In his State of the Union address last week, President Obama made a plea for higher women’s wages. “You know, today, women make up about half our workforce, but they still make 77 cents for every dollar a man earns,” he said. “That is wrong, and in 2014, it’s an embarrassment. Women deserve equal pay for equal work.”

So is there a place in the U.S. where women make the same as men? Are there cities where women’s wages are higher than others? For answers we turned to financial literacy site  NerdWallet , which has sorted through  figures from the 2012 American Community Survey by the U.S. Census (the latest data available). The annual dataset tracks the median earnings of men and women working full-time, year-round in more than 500 major metropolitan areas across the U.S. NerdWallet has crunched the numbers and helped us figure out which metro areas pay the most in raw numbers and as a percentage of men’s salaries.

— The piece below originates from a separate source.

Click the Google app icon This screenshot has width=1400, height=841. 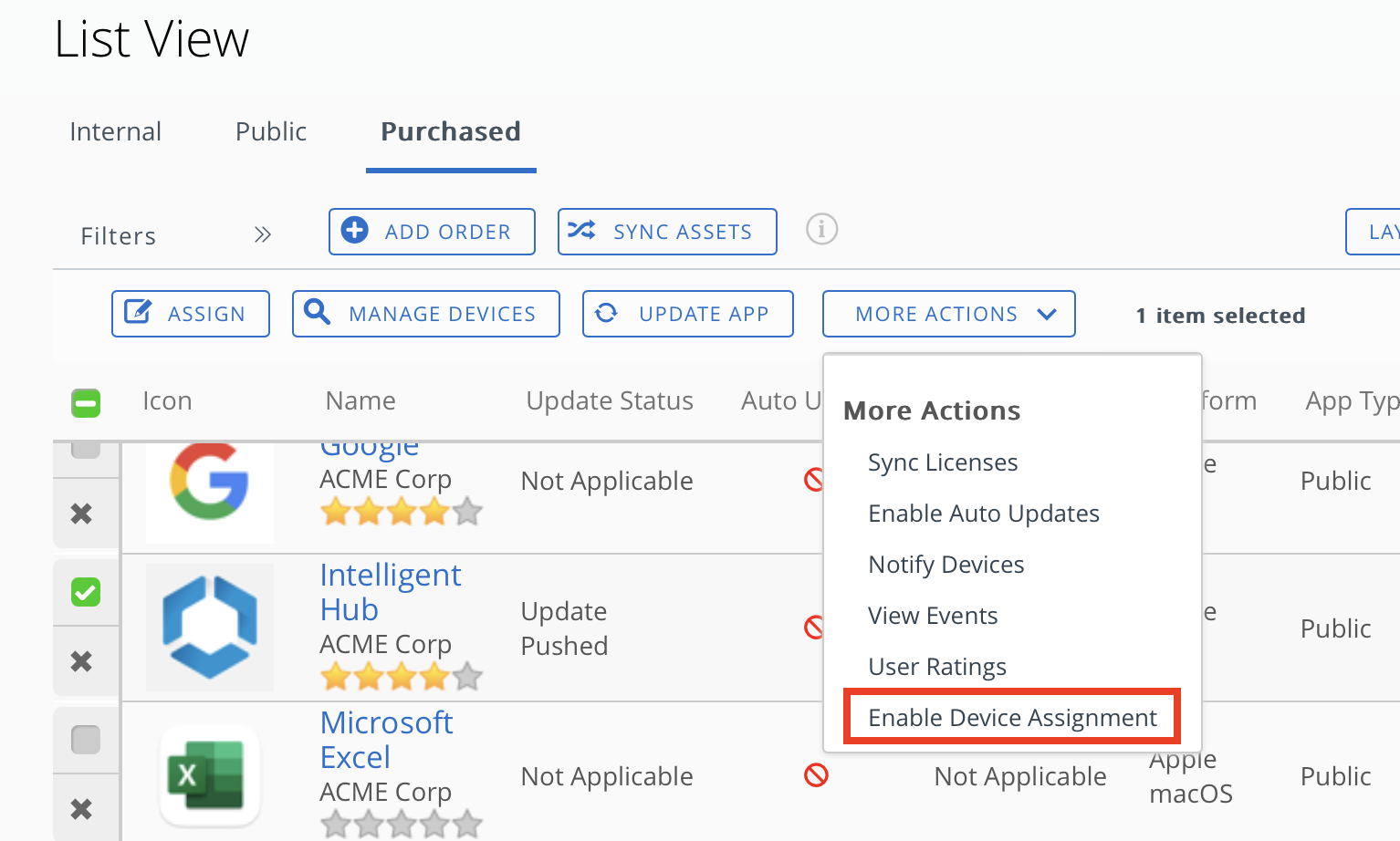pos(210,482)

At the top of the list: San Jose-Sunnyvale-Santa Clara, where women earn a median income of $56,000. That’s nearly triple the salary in the worst-paying city for women, Laredo, TX, where they make just $24,700.

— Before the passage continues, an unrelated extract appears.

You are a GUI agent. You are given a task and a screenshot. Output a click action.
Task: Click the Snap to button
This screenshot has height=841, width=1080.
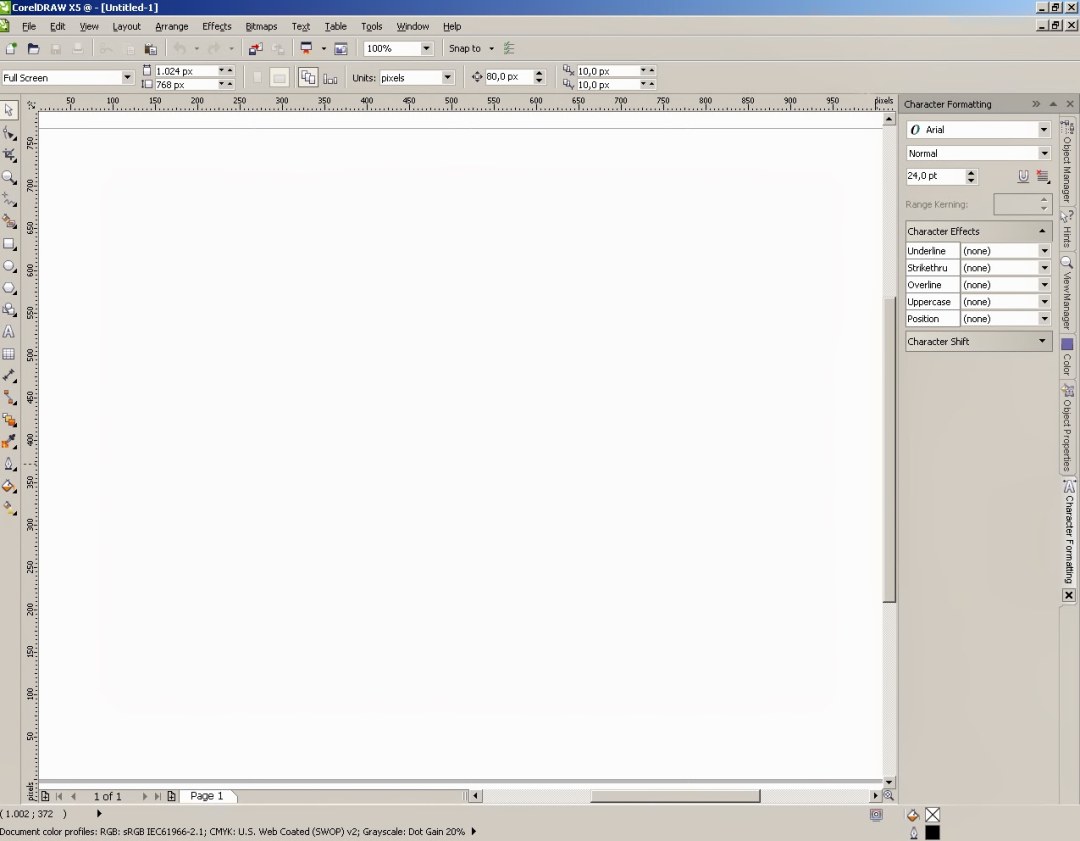point(465,48)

With the surge in the tech industry, it’s not surprising that salaries are highest in a slice of Silicon Valley.  In fact I wrote a  stor y last week on the highest-paying cities for tech jobs and the Valley came out on top as it always does in that sector. But the gender disparity there is striking, according to the Census numbers. Women earn just 74% of what men make.

There are several explanations, as explored in a smart post last week by the non-partisan site  Politifact , which parsed President Obama’s 77% remark in the State of the Union: Difference in jobs held, difference in college degrees earned and time off for parenting. Although all of this is in flux, women tend to go into lower-paying fields like receptionists, nurses and teachers while men gravitate to jobs like truck drivers, managers and software engineers. That said, Politifact also notes that it can be most meaningful to look at the gender pay gap in specific professions. The Institute for Women’s Policy Research  calculated pay parity for the top 20 occupations for women and found gaps of varying sizes in every profession but one (bookkeeping, accounting and auditing clerks). Women nurses make 96 cents for every dollar men earn. But female financial advisers make only 66 cents.

One more piece of information to chew on: Last year I  wrote about a survey by tech jobs site Dice that measured men’s and women’s pay in the technology sector. When it controlled for education and experience, Dice found there was also no evidence of a gender pay gap , when it controlled for education and experience. But Dice did find that women don’t take on the same jobs as men, and that overall, their education and experience levels are lower.

With all of that said, there is still a bottom line: Women earn more in some parts of the country than in others. To a large extent our list of the 10 top-paying cities for women reflects the cost of living in those spots.  Seven of the cities are in the Northeast and two are in the pricey Bay Area. The place where women earn closest to what men earn: San Francisco. Women’s salaries there are 84% of men’s.